BEGIN EXCERPTED TEXT

Economic Policy Still Failing U.S. Workers

March 05, 2011

Since the Great Recession was formally declared over in June 2009, the economy has experienced only two quarters of above-trend growth in real GDP – growing at an annual rate of 5.0 percent in the fourth quarter of 2009 and 3.7 percent in the first quarter of 2010. For the rest of 2010, real GDP growth was disappointing – a point driven home in the recent downward revision of fourth quarter GDP growth from 3.2 to 2.8 percent. Employment — which in February 2011 was still below its December 2007 level by nearly than 7.5 million jobs — will add just 2 million jobs this year at this rate of growth. That’s a scant 1 million more jobs than are needed to keep up with the growth of the working age population, and will reduce unemployment by just half a percent over 2011.

The economic problem is clearly one of slack demand. The pain experienced by workers as a result of the slow growth in real GDP is palpable. Yet, there is no leadership in Washington and no grassroots political pressure to renew, let alone expand, government stimulus measures. Quite the contrary: Fiscal policy in 2011 and 2012 looks set to embrace spending cuts that will reduce the rate of real GDP growth below CBO’s forecasts of 3.1 percent in 2011 and 2.8 percent in 2012 – rates of growth already too low to make much of a dent in the unemployment rate. Unemployment in the CBO projections is expected to end 2011 above 9 percent and 2012 above 8.

The deal struck by the President and Congress at the end of 2010 – to extend tax breaks, including for the wealthiest Americans, and extend unemployment insurance benefits for the long-term unemployed – was intended to offset the effects of the winding down of the 2009 fiscal stimulus measures. Spending cuts at the state and local levels are already undermining the effect of the tax deal on growth and job creation. The further spending cuts demanded by Republicans in Congress and the attacks by Governors on state and municipal workers are unconscionable. Goldman Sachs economist, Alec Phillips, estimates that the spending cuts in the bill passed by the House will result in a drag on GDP growth of 1.5 to 2 percentage points in the second and third quarters of this year compared with current law. The House has not yet considered the FY 2012 budget, so Phillips doesn’t examine 2012 effects. That would reduce real GDP growth to about half the 3.1 percent growth rate projected by CBO. Moody’s Mark Zandi estimates that the spending cuts proposed by House Republicans would reduce GDP growth in 2011 and 2012, and would mean 400,000 fewer jobs created this year and 700,000 fewer by the end of 2012.

END EXCERPTED TEXT
BEGIN DATASET ROWS

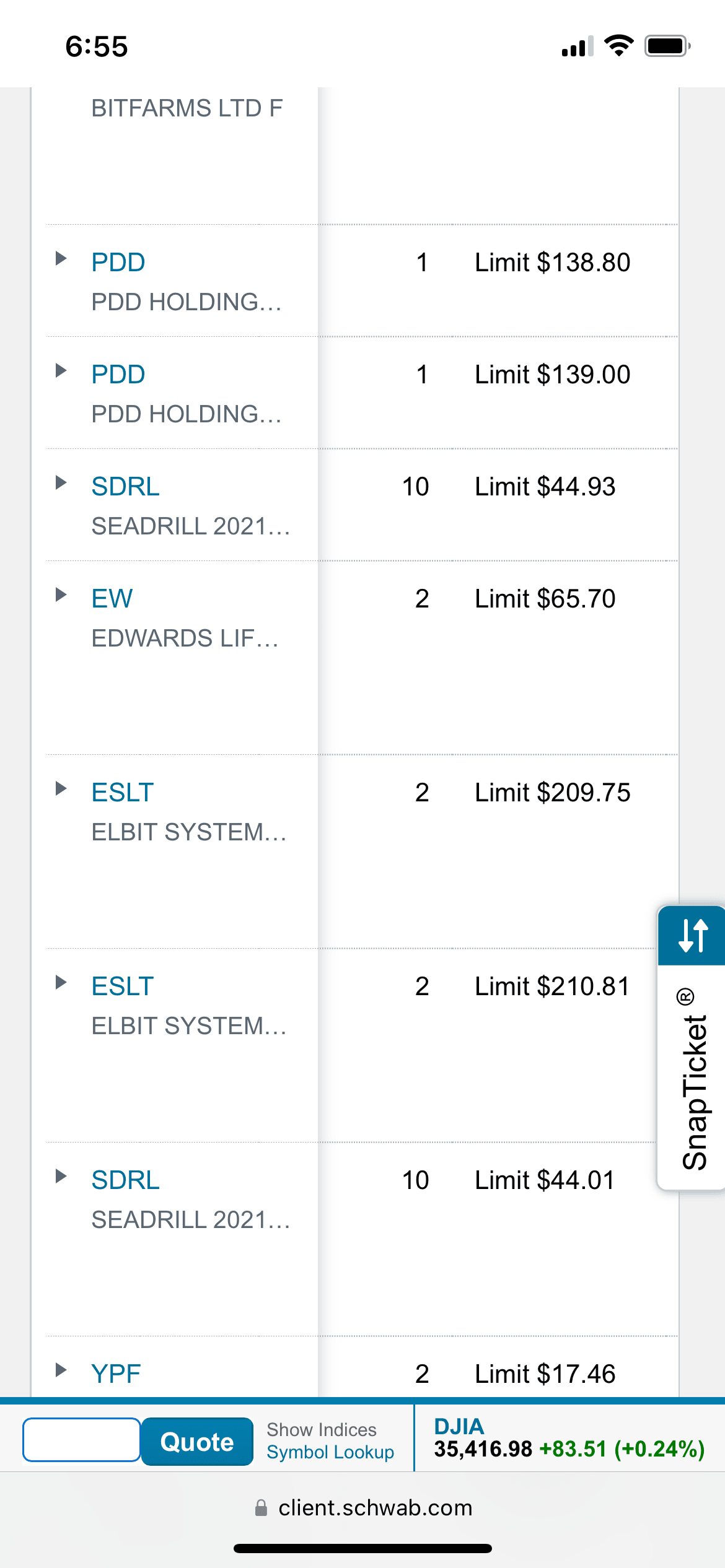Expand the EW Edwards order details
Image resolution: width=725 pixels, height=1568 pixels.
coord(61,595)
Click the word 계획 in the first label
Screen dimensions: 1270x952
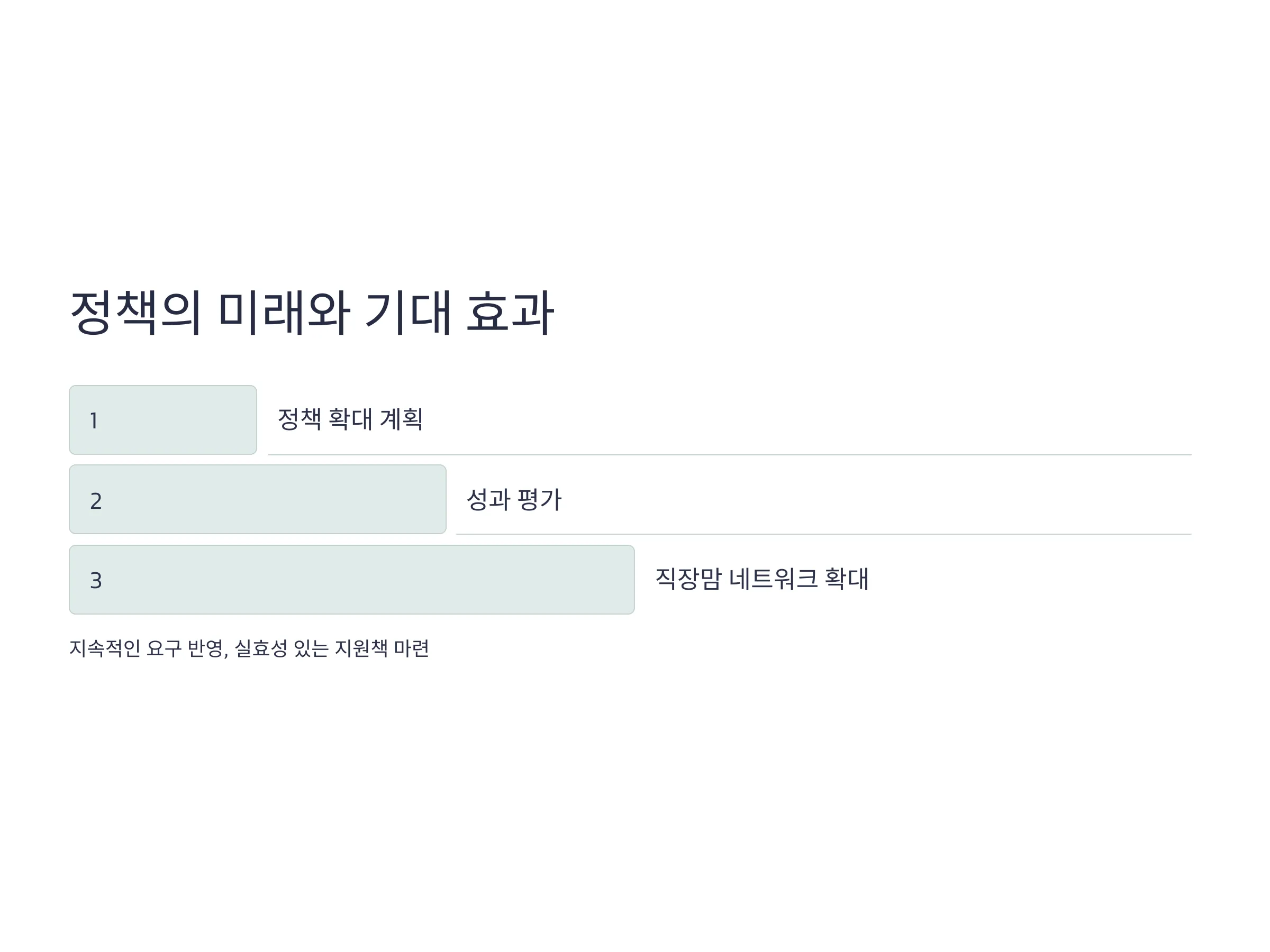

END DATASET ROWS

TASK BRIEF
From the economic policy text, quote the passage starting at "The economic problem" and ending at "2012 above 8.". Work from the economic policy text only.

WORKED ANSWER
The economic problem is clearly one of slack demand. The pain experienced by workers as a result of the slow growth in real GDP is palpable. Yet, there is no leadership in Washington and no grassroots political pressure to renew, let alone expand, government stimulus measures. Quite the contrary: Fiscal policy in 2011 and 2012 looks set to embrace spending cuts that will reduce the rate of real GDP growth below CBO’s forecasts of 3.1 percent in 2011 and 2.8 percent in 2012 – rates of growth already too low to make much of a dent in the unemployment rate. Unemployment in the CBO projections is expected to end 2011 above 9 percent and 2012 above 8.